Exercise tasks:
- A) In the article on Auburn's catfish facility, what did the new Center for Aquatic Resource Management cost?
- B) Continue the article on Auburn's new catfish research center from its last sentence.

Farm Progress

Auburn facility to bring competitive edge to catfish industryAuburn facility to bring competitive edge to catfish industry

• The center, which consists of a 17,000 square-foot laboratory and a 20,000-square-foot administrative building, will offer cutting-edge aquatic research facilities, enhanced classroom environments and improved community education opportunities.

September 15, 2011

3 Min Read

Several Alabama catfish producers attended the recent ribbon cutting ceremony for Auburn University’s new Center for Aquatic Resource Management, a $9 million addition to the Department of Fisheries and Allied Aquaculture’s E.W. Shell Fisheries Research Center.

“This center is going to bring some of the technology to the fish farm here at Auburn that has been lacking,” said Dallas County catfish producer Butch Wilson, who also serves as president of Catfish Farmers of America.

Records:

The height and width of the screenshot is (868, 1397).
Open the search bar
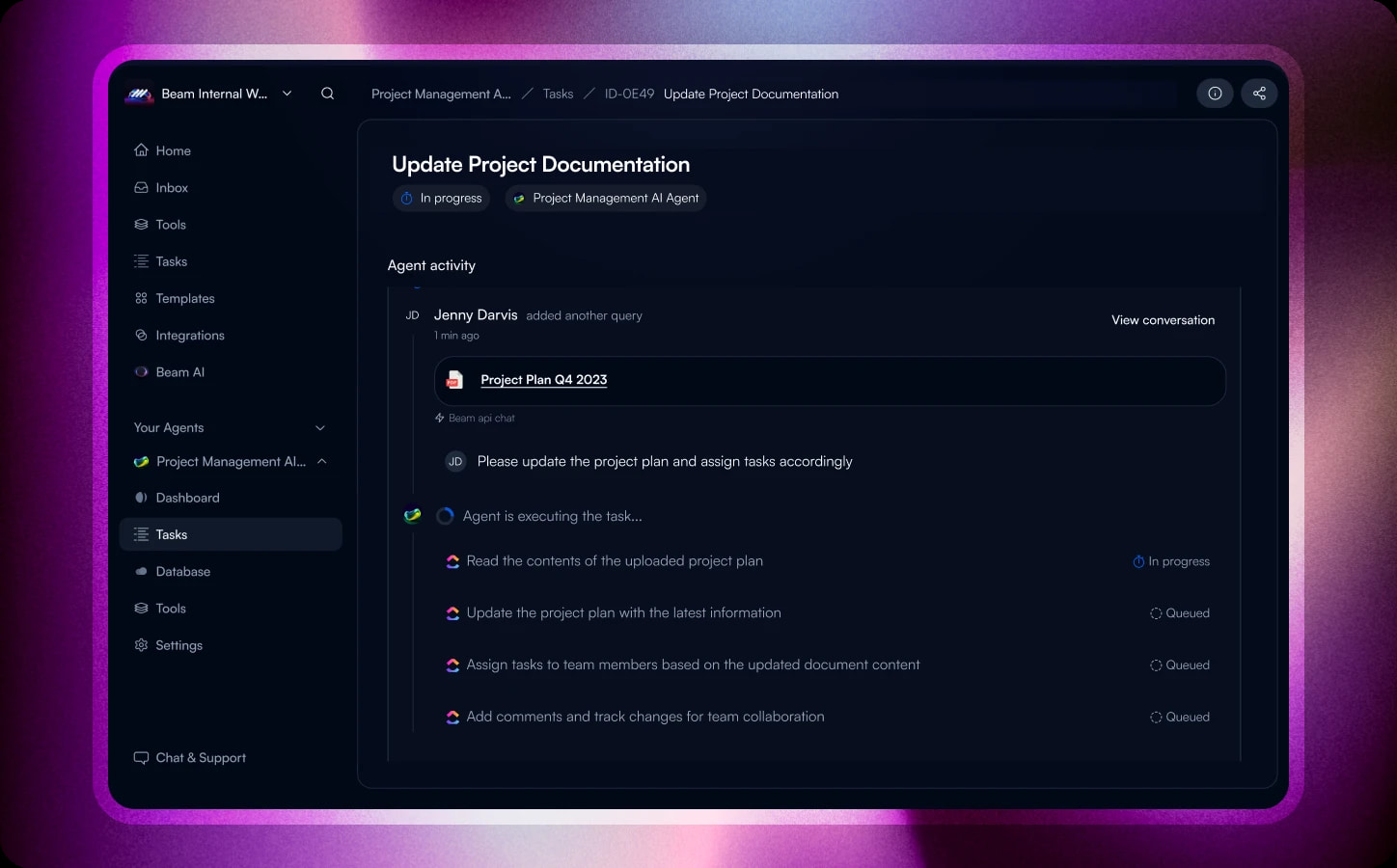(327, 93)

==

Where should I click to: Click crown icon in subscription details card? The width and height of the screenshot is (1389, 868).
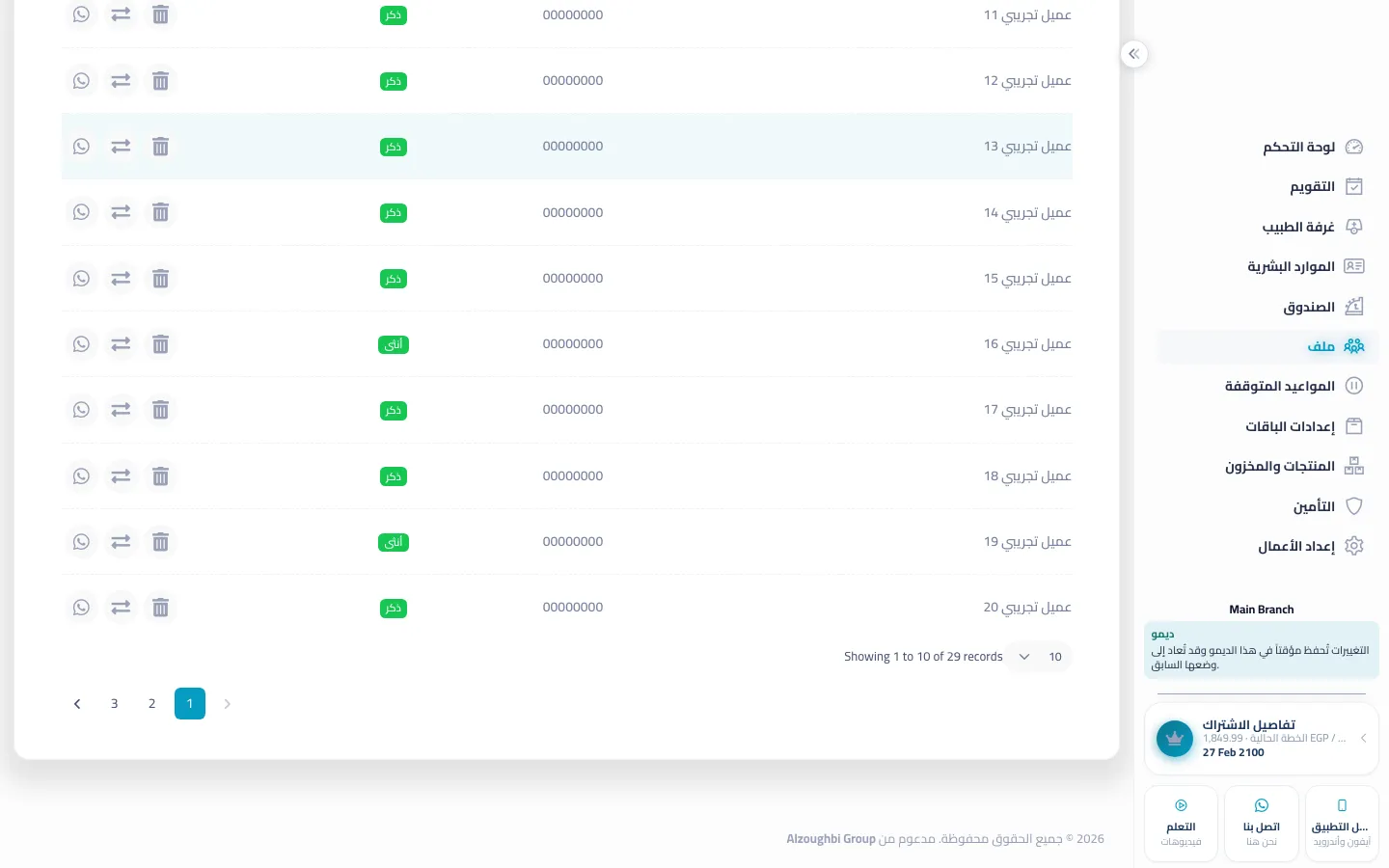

--

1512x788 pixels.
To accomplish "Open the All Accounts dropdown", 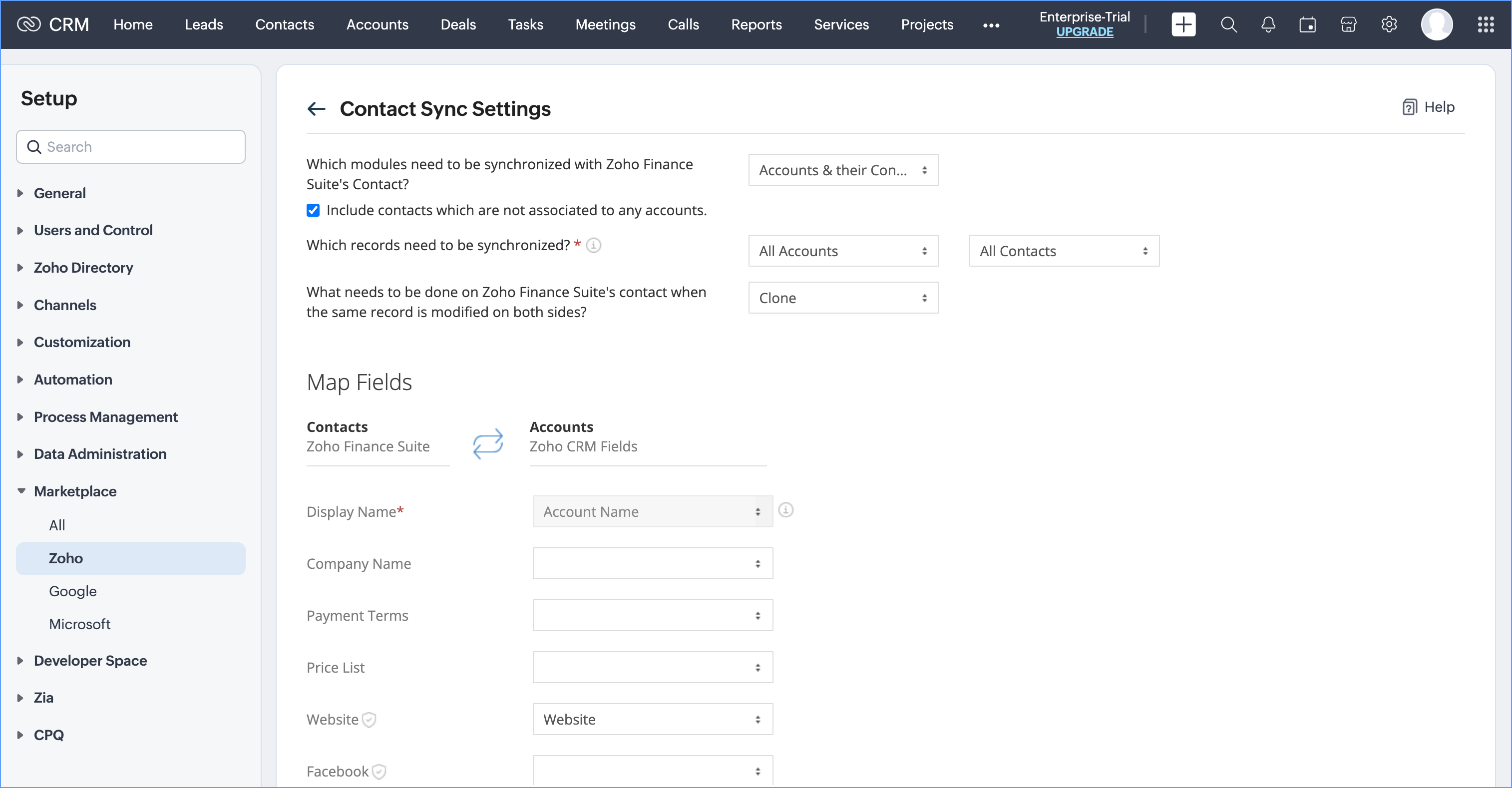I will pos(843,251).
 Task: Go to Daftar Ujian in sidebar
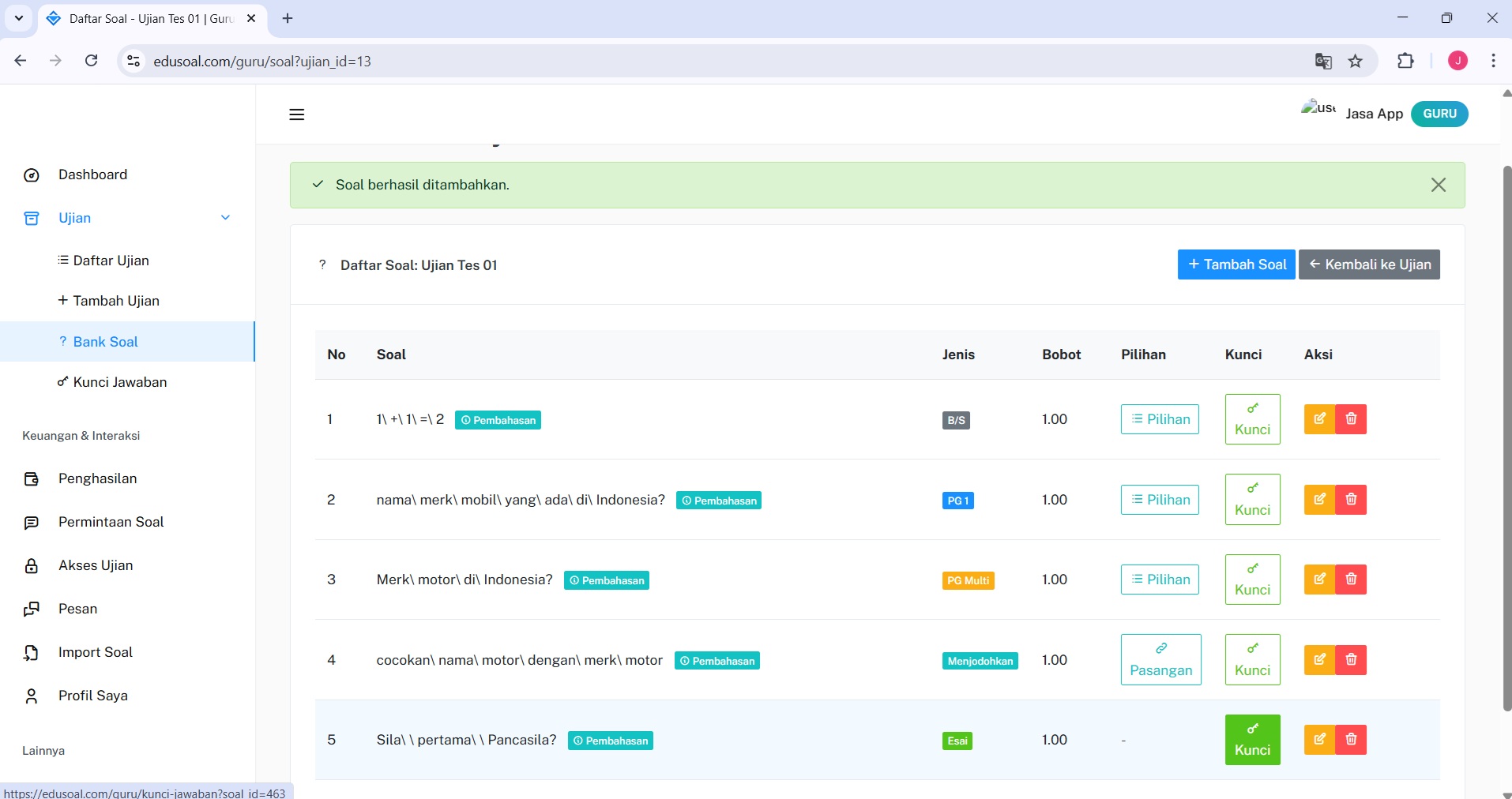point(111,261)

Final answers:
- A) $9 million.

- B)
The center, which consists of a 17,000 square-foot laboratory and a 20,000-square-foot administrative building, will offer cutting-edge aquatic research facilities, enhanced classroom environments and improved community education opportunities.

The laboratory building houses fish tanks and state-of-the art labs, including several climate-controlled wet labs that allow for year-round research.

The administrative building includes office space, a teaching lab, a hatchery, a meeting room that will be available to campus and civic groups, classrooms, a 6,354-square-foot fish holding area and a market for sales to the public.

“The catfish industry right now is where the chickens were in the 1950s and 1960s," Wilson said. "We need to accelerate the improvement process, and I think this will help."

Auburn Fisheries and Allied Aquaculture Extension Specialist Jesse Chappell said the department plans to do just that.

Emulating poultry industry

“We’re trying to emulate some of the pathways the poultry industry forged in the 1950s and 1960s,” Chappell said. “We want to develop breeds of fish that do well in more confined, controlled production systems. Basically, we’re looking to breed and develop a white leghorn chicken, except this one will have fins and a tail.”

Chappell said the U.S. catfish industry is facing growing international competition, and the research that will come out of the new laboratories will give domestic catfish producers the edge they need to succeed in the global market.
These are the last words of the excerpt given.